→ TASK
Retype word for word the line containing "Given: Click the Upstream column header" and each line that follows it in the records below, through the last one, with no pictures.

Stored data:
╭──
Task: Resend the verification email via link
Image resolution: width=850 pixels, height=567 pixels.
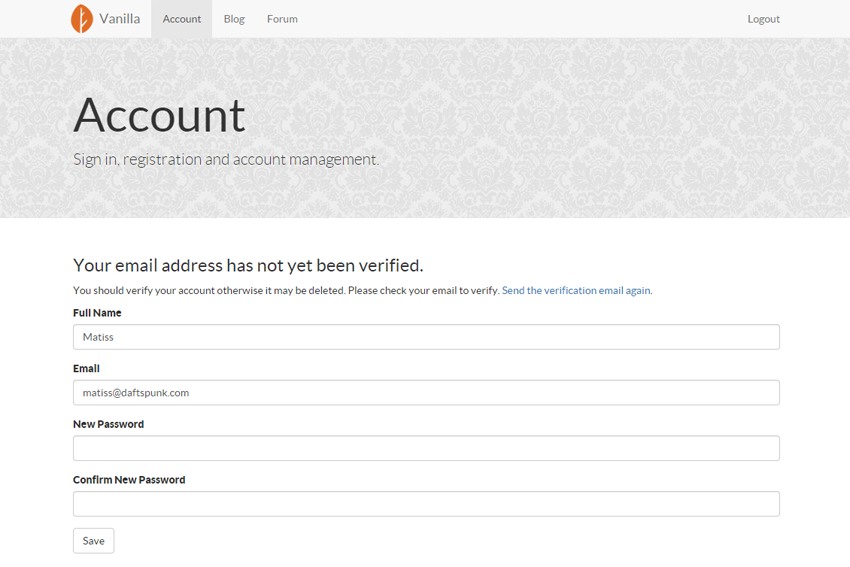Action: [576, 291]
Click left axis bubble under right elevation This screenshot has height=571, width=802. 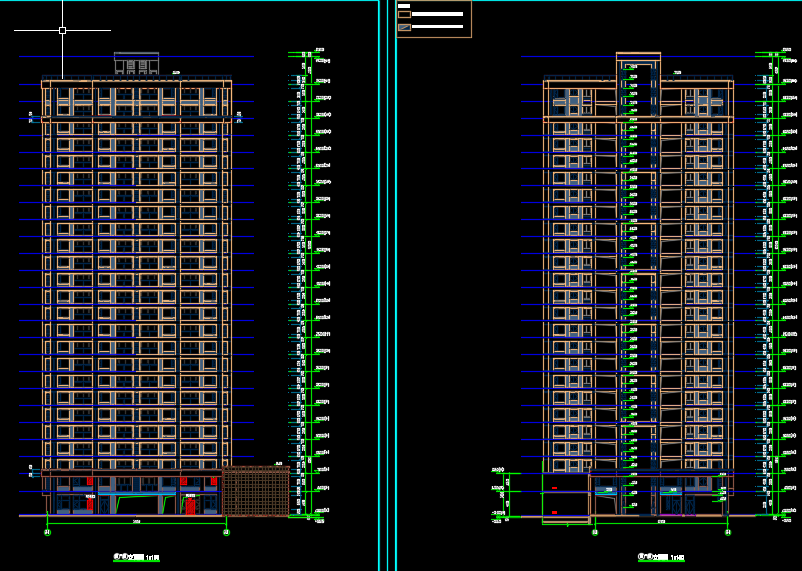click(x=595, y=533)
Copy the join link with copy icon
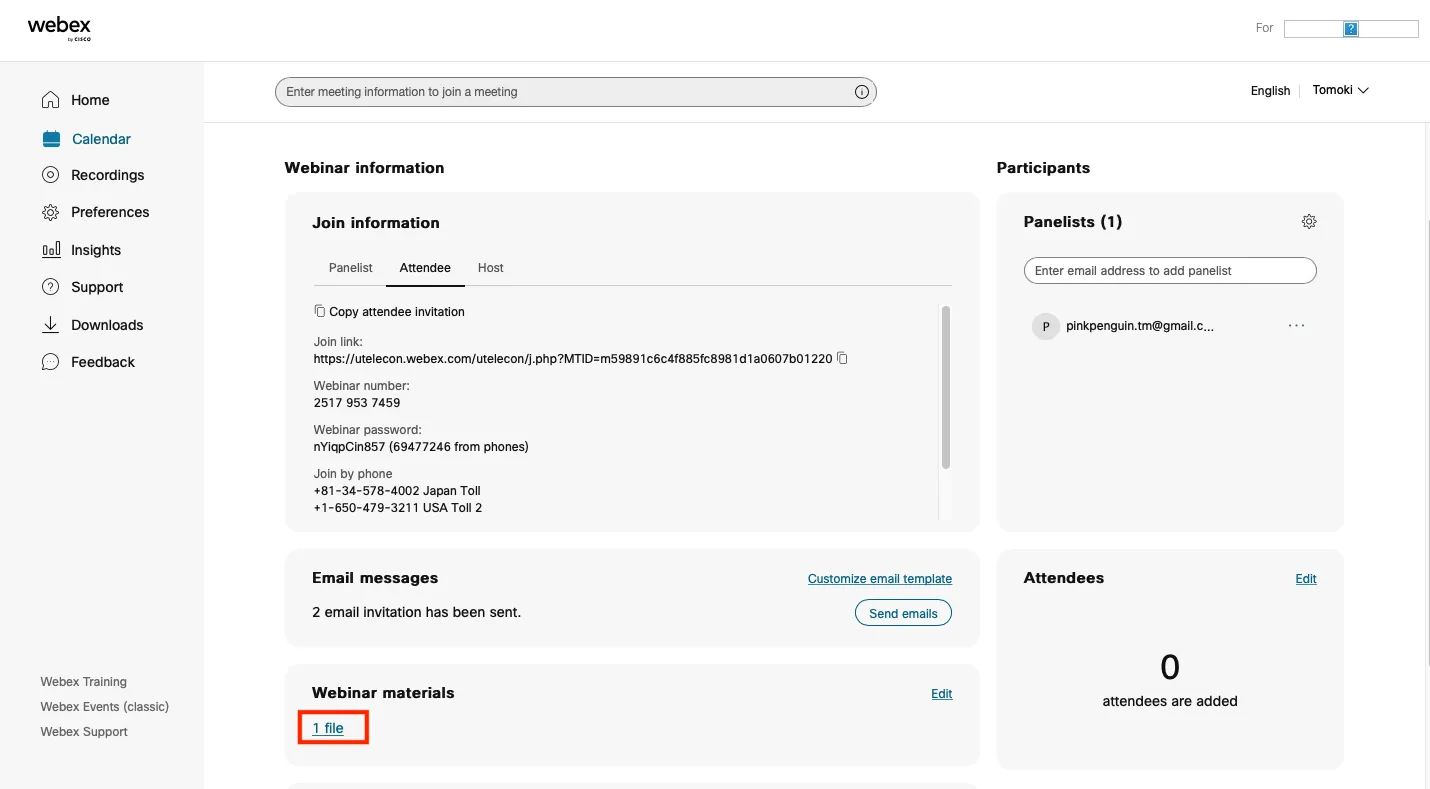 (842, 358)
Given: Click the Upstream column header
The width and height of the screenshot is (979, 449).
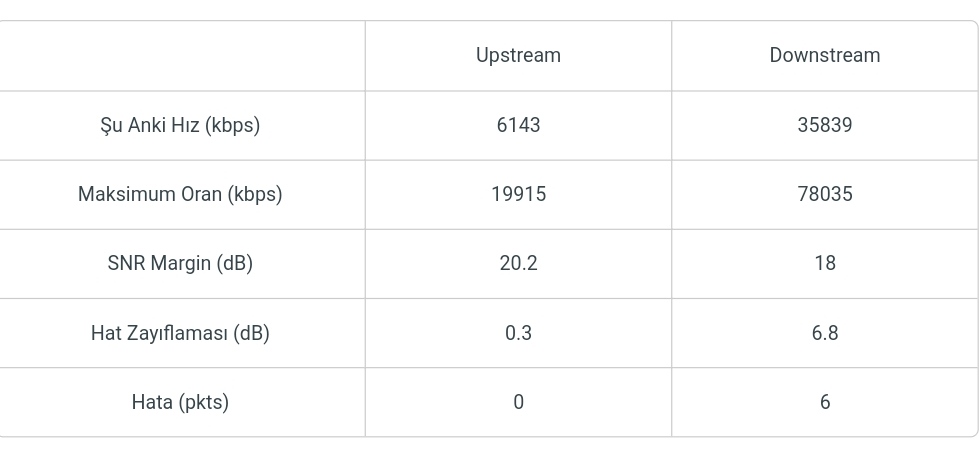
╰──
→ SOLUTION TO THE PROBLEM
Given: Click the Upstream column header
The width and height of the screenshot is (979, 449).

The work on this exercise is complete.